(Collected data)
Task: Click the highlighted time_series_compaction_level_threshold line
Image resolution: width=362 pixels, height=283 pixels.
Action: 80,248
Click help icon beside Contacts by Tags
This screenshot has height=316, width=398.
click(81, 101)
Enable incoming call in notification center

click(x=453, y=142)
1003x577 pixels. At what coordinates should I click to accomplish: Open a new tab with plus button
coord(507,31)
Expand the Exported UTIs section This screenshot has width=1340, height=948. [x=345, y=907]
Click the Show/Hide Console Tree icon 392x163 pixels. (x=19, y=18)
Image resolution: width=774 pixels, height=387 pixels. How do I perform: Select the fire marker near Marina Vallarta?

...

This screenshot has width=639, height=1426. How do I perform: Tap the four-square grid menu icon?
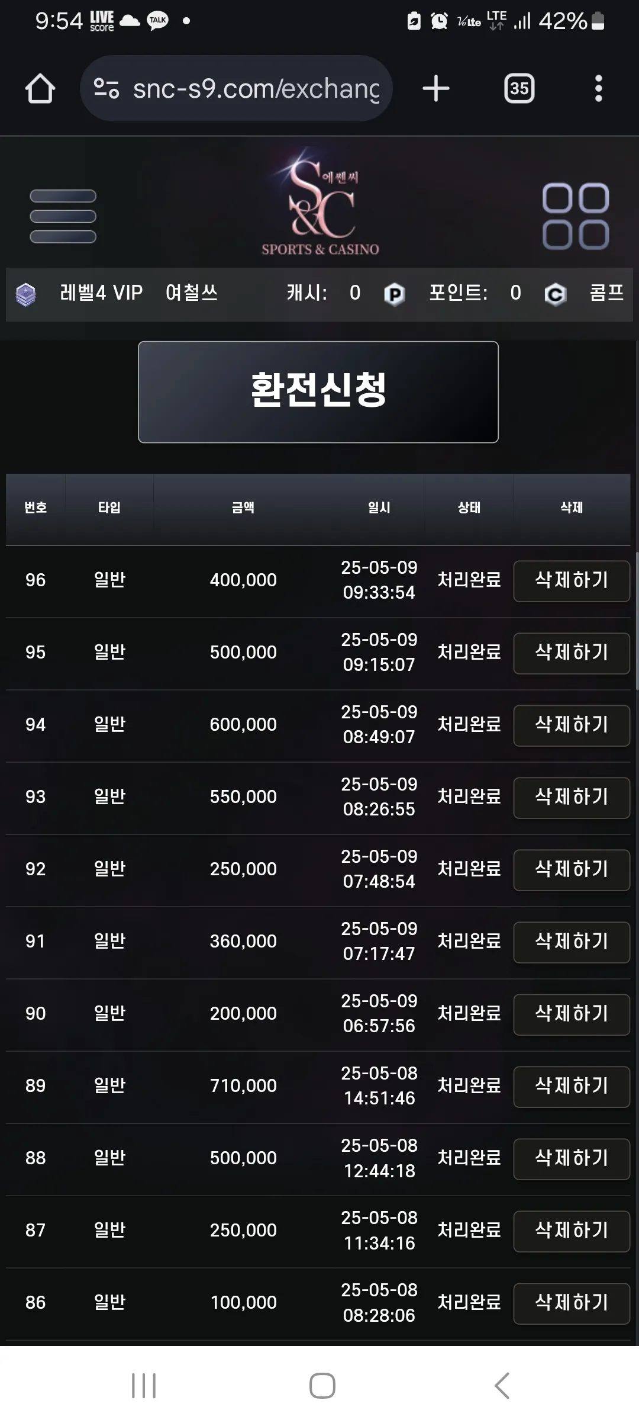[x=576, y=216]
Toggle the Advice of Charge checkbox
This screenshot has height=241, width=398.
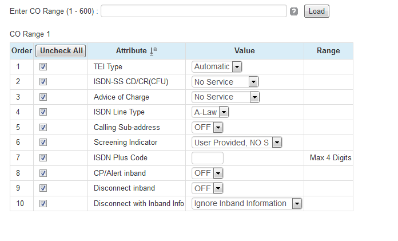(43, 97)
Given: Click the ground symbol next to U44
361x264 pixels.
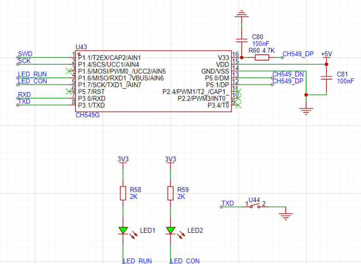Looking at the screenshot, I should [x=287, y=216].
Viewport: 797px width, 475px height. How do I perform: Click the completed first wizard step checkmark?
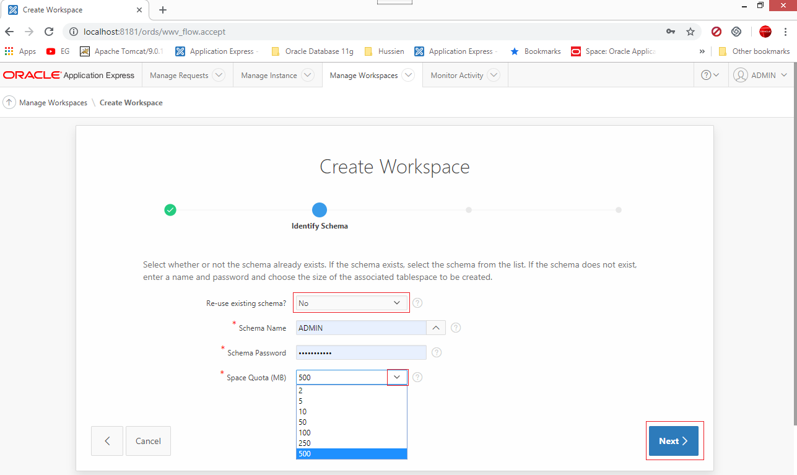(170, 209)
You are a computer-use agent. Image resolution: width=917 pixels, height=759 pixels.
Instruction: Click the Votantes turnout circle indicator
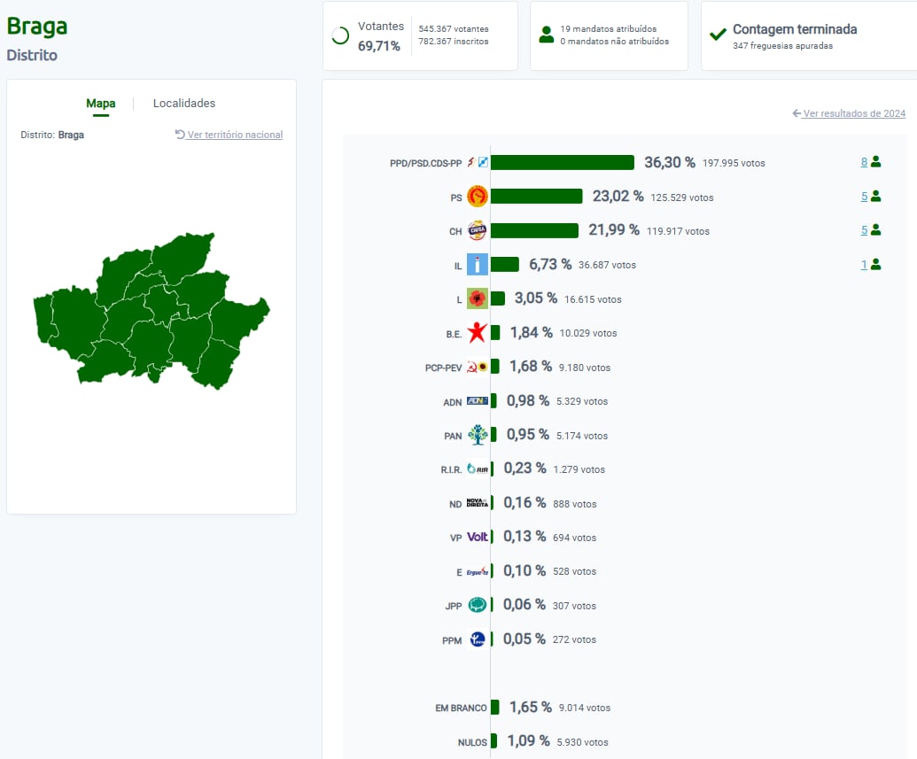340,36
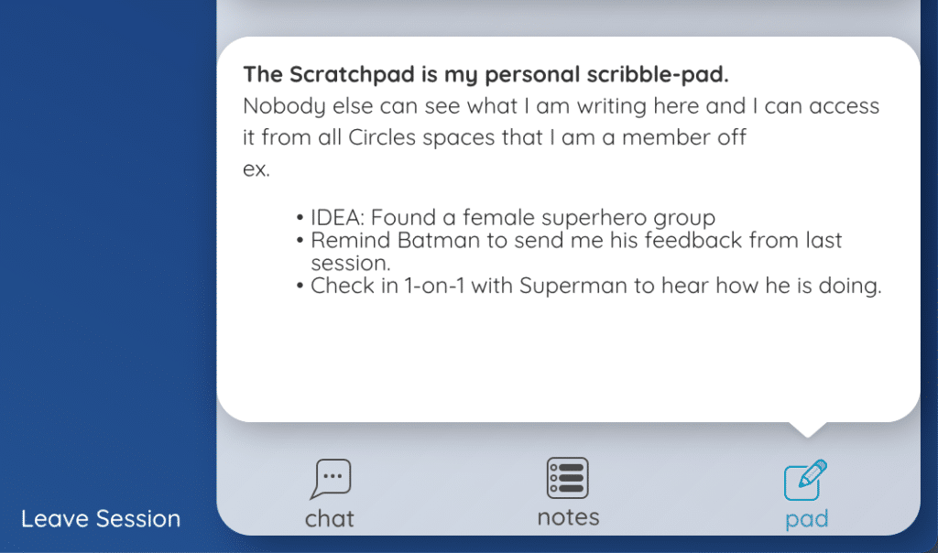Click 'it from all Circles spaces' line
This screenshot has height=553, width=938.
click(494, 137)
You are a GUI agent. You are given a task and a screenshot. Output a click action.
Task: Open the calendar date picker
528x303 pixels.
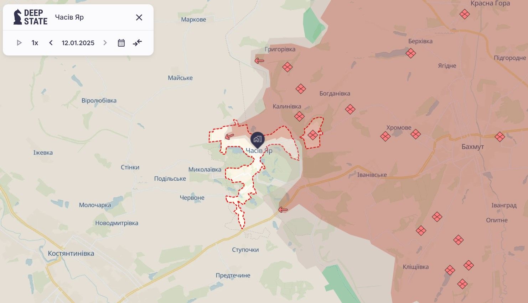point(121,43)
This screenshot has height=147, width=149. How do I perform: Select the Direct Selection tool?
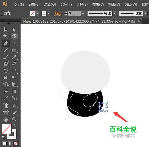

Exercise |
Look above for the line with "This screenshot has height=316, width=398."; retype exactly that line, every line after it up to the line with "Image resolution: width=774", and that line too, nothing else.

Response to the task |
This screenshot has height=316, width=398.
click(81, 101)
Enable incoming call in notification center

click(x=453, y=142)
1003x577 pixels. At what coordinates should I click to accomplish: Open a new tab with plus button
coord(507,31)
Expand the Exported UTIs section This screenshot has width=1340, height=948. [x=345, y=907]
Click the Show/Hide Console Tree icon 392x163 pixels. (x=19, y=18)
Image resolution: width=774 pixels, height=387 pixels. How do I perform: Select the fire marker near Marina Vallarta?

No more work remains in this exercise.